L’ipotesi, a dire la verità, non è nuova. Anni fa, si era già ipotizzato che alcune malattie dipendessero da un’eccessiva igiene, però poi nessuno vi ha prestato la dovuta attenzione. Eppure, la logica esiste: se i bambini vengono a contatto con la terra, con gli spazi esterni, dove ci sono microbi e batteri, automaticamente anche il loro sistema immunitario si sviluppa e si rafforza; viceversa, se si vive in città, se non c’è questo contatto con lo “sporco”, anche il sistema immunitario si sviluppa di meno. E’ una questione di linfociti T e del loro mancato sviluppo, i quali linfociti T di conseguenza non imparano a combattere bene gli invasori, gli estranei all’organismo. Insomma, se non ci si abitua a riconoscere i propri nemici, si ha anche difficoltà a combatterli e se non li si combatte, si dà spazio alle infiammazioni che in età adulta possono indebolire il sistema immunitario favorendo, appunto, l’insorgere dell’Alzheimer. Gli studiosi inglesi, infatti, sono rimasti colpiti proprio dai linfociti T che si sviluppano di meno in individui che curano la loro igiene in modo eccessivo e che mancano proprio nel cervello dei malati di Alzheimer. Alla luce di questa spiegazione, si capisce meglio perché esiste una relazione tra le condizioni igieniche durante l’infanzia e l’insorgenza della malattia. In Paesi come l’America Latina, la Cina, l’Africa e l’India, ci si ammala di meno perché lì si vive a contatto con la terra, cioè con lo sporco, dove i linfociti T sono più numerosi e forti perché sono allenati a combattere contro gli “agenti estranei”.

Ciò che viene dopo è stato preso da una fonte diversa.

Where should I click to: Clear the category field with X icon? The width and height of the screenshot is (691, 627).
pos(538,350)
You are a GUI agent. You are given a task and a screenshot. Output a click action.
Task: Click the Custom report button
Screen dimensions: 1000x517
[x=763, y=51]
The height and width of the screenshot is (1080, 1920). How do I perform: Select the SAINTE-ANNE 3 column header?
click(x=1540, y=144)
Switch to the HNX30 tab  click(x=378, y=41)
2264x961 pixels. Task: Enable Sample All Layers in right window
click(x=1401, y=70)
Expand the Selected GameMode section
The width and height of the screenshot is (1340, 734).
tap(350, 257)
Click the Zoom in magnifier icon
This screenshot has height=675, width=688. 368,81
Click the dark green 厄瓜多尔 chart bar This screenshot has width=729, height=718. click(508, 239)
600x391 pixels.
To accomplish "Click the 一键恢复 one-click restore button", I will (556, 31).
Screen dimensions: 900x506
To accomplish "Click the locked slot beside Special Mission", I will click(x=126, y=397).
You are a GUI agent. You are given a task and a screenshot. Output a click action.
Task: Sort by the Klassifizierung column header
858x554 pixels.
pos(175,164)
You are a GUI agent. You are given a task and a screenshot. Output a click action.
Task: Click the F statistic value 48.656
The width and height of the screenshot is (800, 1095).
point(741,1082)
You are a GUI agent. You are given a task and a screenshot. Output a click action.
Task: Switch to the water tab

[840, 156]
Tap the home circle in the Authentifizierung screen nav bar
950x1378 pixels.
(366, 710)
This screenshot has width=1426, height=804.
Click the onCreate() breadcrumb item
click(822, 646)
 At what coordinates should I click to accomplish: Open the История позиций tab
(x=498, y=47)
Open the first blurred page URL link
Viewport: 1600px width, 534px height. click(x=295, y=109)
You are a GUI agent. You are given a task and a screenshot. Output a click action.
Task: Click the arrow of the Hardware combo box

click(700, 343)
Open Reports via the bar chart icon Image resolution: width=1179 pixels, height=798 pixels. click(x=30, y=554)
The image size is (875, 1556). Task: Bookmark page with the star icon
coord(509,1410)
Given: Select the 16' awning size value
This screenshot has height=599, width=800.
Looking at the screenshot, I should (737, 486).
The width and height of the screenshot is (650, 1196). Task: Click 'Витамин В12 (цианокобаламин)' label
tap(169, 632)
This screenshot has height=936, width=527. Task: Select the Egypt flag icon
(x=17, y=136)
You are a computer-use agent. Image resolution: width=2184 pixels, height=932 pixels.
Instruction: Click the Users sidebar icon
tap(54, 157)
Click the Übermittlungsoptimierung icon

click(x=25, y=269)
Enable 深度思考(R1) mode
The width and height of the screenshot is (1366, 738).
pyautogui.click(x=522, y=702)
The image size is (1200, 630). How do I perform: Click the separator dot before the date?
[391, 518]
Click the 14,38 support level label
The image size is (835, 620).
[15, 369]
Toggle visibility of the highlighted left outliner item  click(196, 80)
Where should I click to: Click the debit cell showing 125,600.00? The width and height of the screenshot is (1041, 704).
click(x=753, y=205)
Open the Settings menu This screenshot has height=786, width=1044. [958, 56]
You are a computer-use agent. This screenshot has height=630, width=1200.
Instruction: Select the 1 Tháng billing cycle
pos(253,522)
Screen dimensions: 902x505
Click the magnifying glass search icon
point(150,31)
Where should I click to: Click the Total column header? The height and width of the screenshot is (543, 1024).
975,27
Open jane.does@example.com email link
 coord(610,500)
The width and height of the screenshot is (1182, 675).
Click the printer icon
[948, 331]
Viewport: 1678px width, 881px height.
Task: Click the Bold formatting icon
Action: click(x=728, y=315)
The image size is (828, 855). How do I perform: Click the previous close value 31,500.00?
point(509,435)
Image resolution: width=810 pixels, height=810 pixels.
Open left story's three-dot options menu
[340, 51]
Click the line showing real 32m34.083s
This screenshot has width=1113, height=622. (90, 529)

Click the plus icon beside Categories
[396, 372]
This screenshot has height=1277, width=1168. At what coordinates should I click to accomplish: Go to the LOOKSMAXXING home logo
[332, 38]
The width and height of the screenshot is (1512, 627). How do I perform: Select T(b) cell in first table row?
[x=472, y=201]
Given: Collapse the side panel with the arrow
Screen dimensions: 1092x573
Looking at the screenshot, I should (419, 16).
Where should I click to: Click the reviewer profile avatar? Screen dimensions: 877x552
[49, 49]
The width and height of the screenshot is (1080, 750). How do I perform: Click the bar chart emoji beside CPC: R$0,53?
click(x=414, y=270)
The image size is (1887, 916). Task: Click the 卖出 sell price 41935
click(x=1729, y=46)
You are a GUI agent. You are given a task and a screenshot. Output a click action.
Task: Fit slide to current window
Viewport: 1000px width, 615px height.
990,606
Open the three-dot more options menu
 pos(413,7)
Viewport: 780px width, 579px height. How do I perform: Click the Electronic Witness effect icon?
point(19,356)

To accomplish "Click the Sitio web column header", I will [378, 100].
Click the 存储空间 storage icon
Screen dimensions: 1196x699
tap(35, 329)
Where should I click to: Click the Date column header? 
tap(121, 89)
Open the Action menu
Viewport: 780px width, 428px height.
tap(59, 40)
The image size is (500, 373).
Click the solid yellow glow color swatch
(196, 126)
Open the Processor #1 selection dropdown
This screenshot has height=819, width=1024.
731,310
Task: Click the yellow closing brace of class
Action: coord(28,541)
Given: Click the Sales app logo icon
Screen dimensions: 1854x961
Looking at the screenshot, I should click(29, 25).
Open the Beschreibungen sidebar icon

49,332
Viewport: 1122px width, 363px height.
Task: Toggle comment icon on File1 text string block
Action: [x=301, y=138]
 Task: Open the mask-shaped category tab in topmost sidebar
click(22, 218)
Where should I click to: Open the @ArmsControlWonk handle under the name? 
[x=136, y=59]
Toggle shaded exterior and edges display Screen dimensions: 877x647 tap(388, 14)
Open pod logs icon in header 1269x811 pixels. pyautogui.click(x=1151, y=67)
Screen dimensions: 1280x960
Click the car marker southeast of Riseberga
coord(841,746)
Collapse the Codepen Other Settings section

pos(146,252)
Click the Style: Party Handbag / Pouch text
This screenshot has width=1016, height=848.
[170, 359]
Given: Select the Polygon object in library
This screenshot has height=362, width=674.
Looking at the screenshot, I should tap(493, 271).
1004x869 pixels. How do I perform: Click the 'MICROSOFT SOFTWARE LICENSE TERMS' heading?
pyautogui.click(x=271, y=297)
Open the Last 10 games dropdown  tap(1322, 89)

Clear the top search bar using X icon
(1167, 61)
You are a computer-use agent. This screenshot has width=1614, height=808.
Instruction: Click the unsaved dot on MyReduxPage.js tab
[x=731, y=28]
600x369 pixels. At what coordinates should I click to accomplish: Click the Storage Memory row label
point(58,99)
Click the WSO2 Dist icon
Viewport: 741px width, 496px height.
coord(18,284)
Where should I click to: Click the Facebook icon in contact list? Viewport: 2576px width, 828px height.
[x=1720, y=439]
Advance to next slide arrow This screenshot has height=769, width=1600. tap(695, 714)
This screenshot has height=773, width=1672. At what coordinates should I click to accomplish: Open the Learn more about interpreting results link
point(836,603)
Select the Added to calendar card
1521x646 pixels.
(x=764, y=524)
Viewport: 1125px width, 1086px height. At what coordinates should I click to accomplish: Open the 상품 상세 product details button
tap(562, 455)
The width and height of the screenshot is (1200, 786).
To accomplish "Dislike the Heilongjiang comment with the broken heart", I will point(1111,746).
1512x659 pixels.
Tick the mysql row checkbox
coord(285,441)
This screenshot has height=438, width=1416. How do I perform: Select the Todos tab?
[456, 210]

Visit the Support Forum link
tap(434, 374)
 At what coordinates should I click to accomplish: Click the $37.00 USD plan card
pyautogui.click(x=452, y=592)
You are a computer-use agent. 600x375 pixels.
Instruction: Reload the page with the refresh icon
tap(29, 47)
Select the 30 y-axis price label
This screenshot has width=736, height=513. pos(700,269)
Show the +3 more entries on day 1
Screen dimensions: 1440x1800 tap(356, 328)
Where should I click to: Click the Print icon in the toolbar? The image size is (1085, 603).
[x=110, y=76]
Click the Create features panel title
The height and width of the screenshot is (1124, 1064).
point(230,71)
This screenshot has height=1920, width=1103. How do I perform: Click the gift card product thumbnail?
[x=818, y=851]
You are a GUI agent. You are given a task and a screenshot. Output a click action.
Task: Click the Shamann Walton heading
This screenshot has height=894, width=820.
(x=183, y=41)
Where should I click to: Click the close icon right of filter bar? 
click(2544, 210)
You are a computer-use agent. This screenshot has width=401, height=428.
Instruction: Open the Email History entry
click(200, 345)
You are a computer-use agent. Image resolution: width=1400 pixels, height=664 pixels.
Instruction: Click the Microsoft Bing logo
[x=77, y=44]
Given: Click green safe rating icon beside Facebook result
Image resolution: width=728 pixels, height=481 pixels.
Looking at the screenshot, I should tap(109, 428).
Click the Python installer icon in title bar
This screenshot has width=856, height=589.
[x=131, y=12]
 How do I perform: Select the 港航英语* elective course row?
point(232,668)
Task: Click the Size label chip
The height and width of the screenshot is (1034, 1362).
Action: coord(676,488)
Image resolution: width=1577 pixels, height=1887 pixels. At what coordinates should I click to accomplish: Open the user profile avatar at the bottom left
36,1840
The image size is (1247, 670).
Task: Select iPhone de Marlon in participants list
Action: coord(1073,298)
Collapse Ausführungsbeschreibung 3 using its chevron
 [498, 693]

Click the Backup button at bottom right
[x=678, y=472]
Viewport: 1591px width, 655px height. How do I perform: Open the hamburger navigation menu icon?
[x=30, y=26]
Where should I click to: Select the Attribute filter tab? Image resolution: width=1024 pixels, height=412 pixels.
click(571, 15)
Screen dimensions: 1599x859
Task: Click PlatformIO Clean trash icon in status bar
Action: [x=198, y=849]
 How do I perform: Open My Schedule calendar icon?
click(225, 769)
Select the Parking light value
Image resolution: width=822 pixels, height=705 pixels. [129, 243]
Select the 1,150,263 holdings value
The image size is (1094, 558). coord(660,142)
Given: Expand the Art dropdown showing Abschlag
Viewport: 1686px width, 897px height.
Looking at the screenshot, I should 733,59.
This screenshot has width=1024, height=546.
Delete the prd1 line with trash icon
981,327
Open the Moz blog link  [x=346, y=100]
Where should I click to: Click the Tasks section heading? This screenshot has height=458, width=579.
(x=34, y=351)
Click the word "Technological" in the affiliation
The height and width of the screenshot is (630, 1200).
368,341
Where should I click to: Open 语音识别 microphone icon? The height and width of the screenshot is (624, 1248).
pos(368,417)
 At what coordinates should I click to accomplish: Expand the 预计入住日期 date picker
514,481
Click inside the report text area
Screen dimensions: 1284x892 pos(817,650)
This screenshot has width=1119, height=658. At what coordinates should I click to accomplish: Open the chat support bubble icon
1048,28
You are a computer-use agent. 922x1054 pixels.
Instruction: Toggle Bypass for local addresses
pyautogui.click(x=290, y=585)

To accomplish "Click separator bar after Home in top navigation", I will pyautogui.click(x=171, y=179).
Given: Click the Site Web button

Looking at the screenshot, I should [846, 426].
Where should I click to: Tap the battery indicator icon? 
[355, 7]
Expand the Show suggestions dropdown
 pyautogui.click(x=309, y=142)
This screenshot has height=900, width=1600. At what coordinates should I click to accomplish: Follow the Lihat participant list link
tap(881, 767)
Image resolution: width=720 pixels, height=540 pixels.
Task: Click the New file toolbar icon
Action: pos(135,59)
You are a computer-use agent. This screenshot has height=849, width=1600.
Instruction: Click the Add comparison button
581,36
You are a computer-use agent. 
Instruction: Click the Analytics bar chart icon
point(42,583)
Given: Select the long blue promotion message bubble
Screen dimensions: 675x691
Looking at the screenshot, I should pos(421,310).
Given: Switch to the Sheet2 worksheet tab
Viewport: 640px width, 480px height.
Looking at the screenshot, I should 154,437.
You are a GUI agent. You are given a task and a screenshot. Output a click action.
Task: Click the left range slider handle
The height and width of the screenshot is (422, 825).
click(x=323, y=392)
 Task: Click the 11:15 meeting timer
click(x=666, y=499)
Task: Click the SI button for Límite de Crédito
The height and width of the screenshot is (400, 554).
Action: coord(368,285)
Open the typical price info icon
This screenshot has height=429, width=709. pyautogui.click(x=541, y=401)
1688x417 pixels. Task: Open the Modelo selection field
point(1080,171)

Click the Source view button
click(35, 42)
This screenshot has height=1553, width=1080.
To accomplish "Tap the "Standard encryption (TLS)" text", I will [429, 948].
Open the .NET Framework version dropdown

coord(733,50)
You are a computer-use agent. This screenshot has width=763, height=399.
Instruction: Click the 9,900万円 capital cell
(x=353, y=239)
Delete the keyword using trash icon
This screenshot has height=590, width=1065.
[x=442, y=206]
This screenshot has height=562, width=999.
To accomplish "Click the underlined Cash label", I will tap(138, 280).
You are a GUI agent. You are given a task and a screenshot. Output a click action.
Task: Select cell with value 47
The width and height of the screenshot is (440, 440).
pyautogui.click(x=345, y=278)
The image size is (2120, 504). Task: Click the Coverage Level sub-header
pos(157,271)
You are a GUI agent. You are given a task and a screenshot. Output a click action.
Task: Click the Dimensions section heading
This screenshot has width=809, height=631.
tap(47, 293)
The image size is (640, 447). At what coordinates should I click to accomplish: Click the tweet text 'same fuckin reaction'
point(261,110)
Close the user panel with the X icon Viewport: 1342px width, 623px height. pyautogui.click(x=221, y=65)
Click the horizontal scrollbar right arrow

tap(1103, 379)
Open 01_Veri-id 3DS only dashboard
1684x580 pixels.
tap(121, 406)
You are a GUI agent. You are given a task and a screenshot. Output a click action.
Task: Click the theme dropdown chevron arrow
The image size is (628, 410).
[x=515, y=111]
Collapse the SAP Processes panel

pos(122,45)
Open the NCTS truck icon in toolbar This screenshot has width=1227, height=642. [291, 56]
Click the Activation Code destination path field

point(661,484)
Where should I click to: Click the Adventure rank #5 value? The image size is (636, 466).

Questo non vuol dire, evidentemente, autorizzazione a vivere tra la sporcizia, significa però capire la relazione igiene-Alzheimer. Va da sé che lo sporco non basta, c’è bisogno anche di curare l’alimentazione, di evitare il fumo, di fare esercizio fisico, di evitare fumo e di stare attenti al colesterolo. Ecco l’opinione del dottor James Pickett, capo del gruppo dei ricercatori: “Sappiamo da tempo che il numero di persone affette dal morbo varia da Paese a Paese. Il fatto che questa discrepanza possa essere legata alle condizioni igieniche è una teoria avvincente, e si lega bene alle connessioni che esistono tra infiammazione e malattia”.
Concludiamo con alcuni dati. Nel mondo sono circa 30 milioni le persone affette dal morbo di Alzheimer (750 mila solo in Italia); nel 2050 si stima che saranno uno ogni 85 persone. I primi sintomi insorgono di solito dopo i 65 anni, e sono l’incapacità di ricordarsi eventi recenti o di memorizzare nuove informazioni. Il corteo è comunque ampio: confusione, irritabilità, difficoltà nel linguaggio e perdita della memoria. Proprio nei Paesi più avanzati, dove l’aspettativa di vita è più alta, si registreranno in futuro molti più casi che in passato.